**EXERCICE**
Dans le texte sur le théâtre à Paris, recopiez à l'identique tout ce qui va de « J'ai toujours besoin » jusqu'à « deux beaucoup plu. ».

**TEXTE FOURNI**

Il fait toujours aussi gris et peut-être plus froid encore, mais à Paris on peut aussi aller au théâtre. Ce sera le sujet de ce dernier chapitre (de l'année) sur la "vie parisienne".
J'ai toujours besoin d'une sorte de motivation particulière pour aller au théâtre. Et là, coup sur coup j'ai vu deux pièces fort différentes mais qui m'ont toutes deux beaucoup plu.
Tout d'abord, une pièce (de près de 3 heures sans entracte) de Christophe Honoré (plus connu comme metteur en scène de cinéma que comme auteur et metteur en scène de théâtre) intitulée "Nouveau roman". On pouvait s'attendre au pire... Je m'attendais à n'y voir que des profs de lettres en retraite dans le meilleur des cas! Bien qu'il s'agisse d'une représentation supplémentaire, ce qui était plutôt bon signe, je restais inquiète. Oh surprise, la moyenne d'âge dans la salle était d'environ 30 ans, c'est à dire, pas des élèves amenés de force par leurs profs, ni des profs en mal de distraction supposée intellectuelle.

**INFORMATIONS**
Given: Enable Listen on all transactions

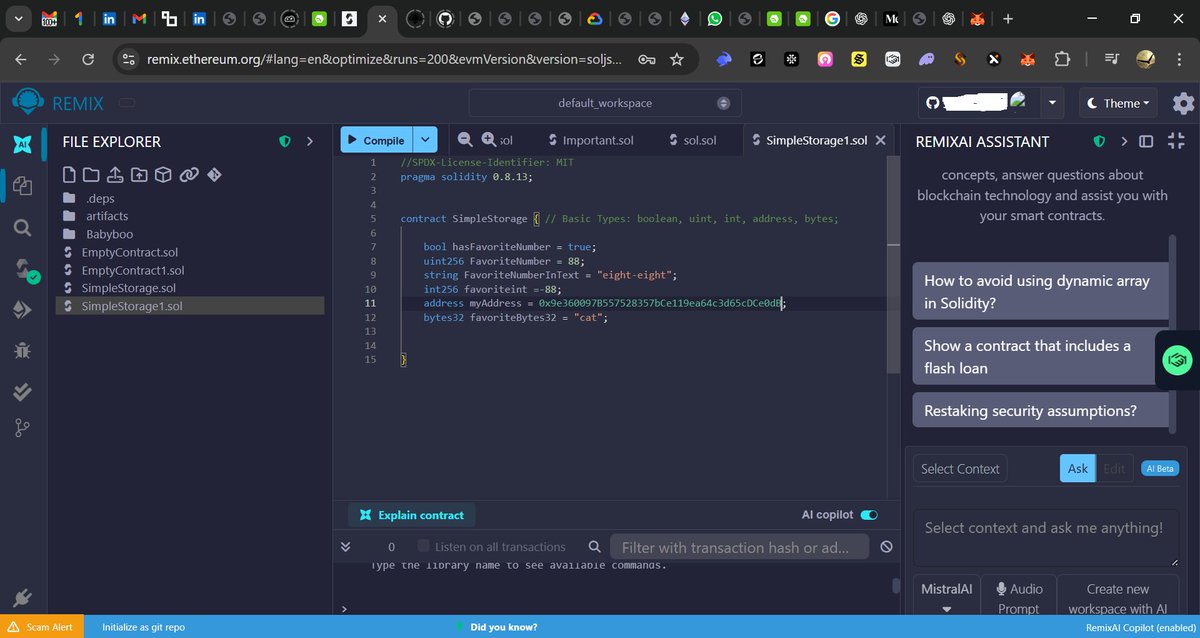Looking at the screenshot, I should tap(422, 547).
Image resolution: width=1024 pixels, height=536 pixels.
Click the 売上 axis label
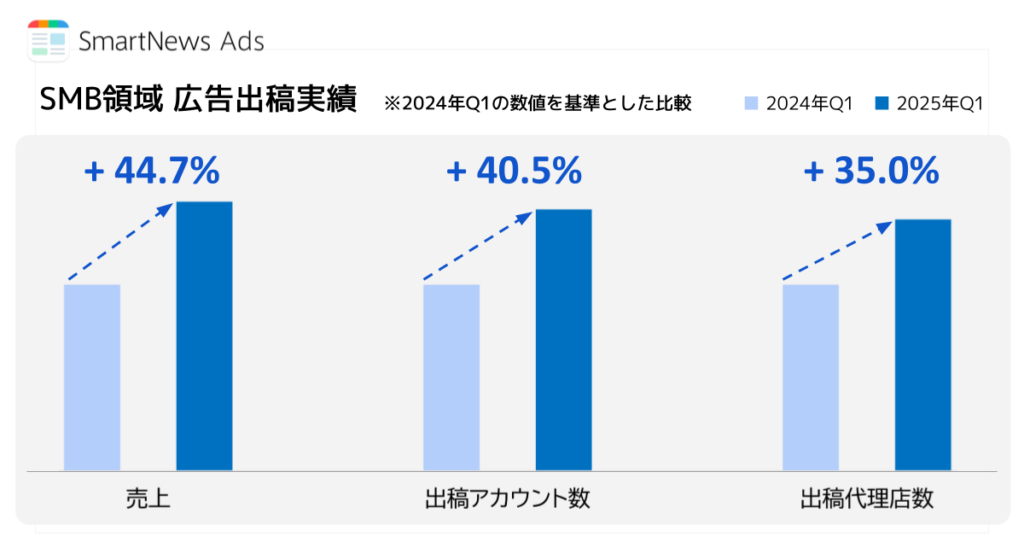point(148,499)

**CORRIGÉ**
J'ai toujours besoin d'une sorte de motivation particulière pour aller au théâtre. Et là, coup sur coup j'ai vu deux pièces fort différentes mais qui m'ont toutes deux beaucoup plu.